Your answer must repeat the full listing, line for line.
------ Data
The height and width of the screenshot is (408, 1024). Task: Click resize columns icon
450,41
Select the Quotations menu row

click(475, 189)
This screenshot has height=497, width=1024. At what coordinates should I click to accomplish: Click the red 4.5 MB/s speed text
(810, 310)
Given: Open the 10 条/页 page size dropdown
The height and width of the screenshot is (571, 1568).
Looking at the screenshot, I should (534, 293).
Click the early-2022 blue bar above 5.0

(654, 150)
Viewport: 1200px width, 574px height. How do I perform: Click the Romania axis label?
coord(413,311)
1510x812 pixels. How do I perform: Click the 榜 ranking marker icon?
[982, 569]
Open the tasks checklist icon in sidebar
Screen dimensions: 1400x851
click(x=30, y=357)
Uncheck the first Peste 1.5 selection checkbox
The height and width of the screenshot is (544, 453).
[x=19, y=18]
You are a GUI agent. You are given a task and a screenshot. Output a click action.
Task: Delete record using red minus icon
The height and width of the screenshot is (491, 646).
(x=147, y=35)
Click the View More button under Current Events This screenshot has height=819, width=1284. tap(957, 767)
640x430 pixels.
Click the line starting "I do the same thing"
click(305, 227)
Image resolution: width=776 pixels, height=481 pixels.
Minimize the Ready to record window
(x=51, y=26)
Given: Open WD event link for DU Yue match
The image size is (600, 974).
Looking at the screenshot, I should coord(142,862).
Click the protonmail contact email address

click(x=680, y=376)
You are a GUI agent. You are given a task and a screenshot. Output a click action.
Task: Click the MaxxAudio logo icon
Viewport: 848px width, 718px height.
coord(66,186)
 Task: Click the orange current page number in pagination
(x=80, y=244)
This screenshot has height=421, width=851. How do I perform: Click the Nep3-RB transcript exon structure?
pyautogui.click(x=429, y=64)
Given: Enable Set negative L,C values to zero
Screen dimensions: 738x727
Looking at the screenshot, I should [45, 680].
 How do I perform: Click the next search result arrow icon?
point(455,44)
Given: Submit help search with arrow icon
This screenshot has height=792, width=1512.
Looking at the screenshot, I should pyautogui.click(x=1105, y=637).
------------
## [Solution]
The height and width of the screenshot is (408, 1024). Task: Click resize columns icon
450,41
Select the Quotations menu row

click(475, 189)
This screenshot has height=497, width=1024. At what coordinates should I click to accomplish: Click the red 4.5 MB/s speed text
(810, 310)
Given: Open the 10 条/页 page size dropdown
The height and width of the screenshot is (571, 1568).
Looking at the screenshot, I should (534, 293).
Click the early-2022 blue bar above 5.0

(654, 150)
Viewport: 1200px width, 574px height. How do I perform: Click the Romania axis label?
coord(413,311)
1510x812 pixels. How do I perform: Click the 榜 ranking marker icon?
[982, 569]
Open the tasks checklist icon in sidebar
Screen dimensions: 1400x851
click(x=30, y=357)
Uncheck the first Peste 1.5 selection checkbox
The height and width of the screenshot is (544, 453).
[x=19, y=18]
You are a GUI agent. You are given a task and a screenshot. Output a click action.
Task: Delete record using red minus icon
The height and width of the screenshot is (491, 646).
(x=147, y=35)
Click the View More button under Current Events This screenshot has height=819, width=1284. tap(957, 767)
640x430 pixels.
Click the line starting "I do the same thing"
click(305, 227)
Image resolution: width=776 pixels, height=481 pixels.
Minimize the Ready to record window
(x=51, y=26)
Given: Open WD event link for DU Yue match
The image size is (600, 974).
Looking at the screenshot, I should coord(142,862).
Click the protonmail contact email address

click(x=680, y=376)
You are a GUI agent. You are given a task and a screenshot. Output a click action.
Task: Click the MaxxAudio logo icon
Viewport: 848px width, 718px height.
coord(66,186)
 Task: Click the orange current page number in pagination
(x=80, y=244)
This screenshot has height=421, width=851. How do I perform: Click the Nep3-RB transcript exon structure?
pyautogui.click(x=429, y=64)
Given: Enable Set negative L,C values to zero
Screen dimensions: 738x727
Looking at the screenshot, I should [45, 680].
 How do I perform: Click the next search result arrow icon?
point(455,44)
Given: Submit help search with arrow icon
This screenshot has height=792, width=1512.
Looking at the screenshot, I should pyautogui.click(x=1105, y=637).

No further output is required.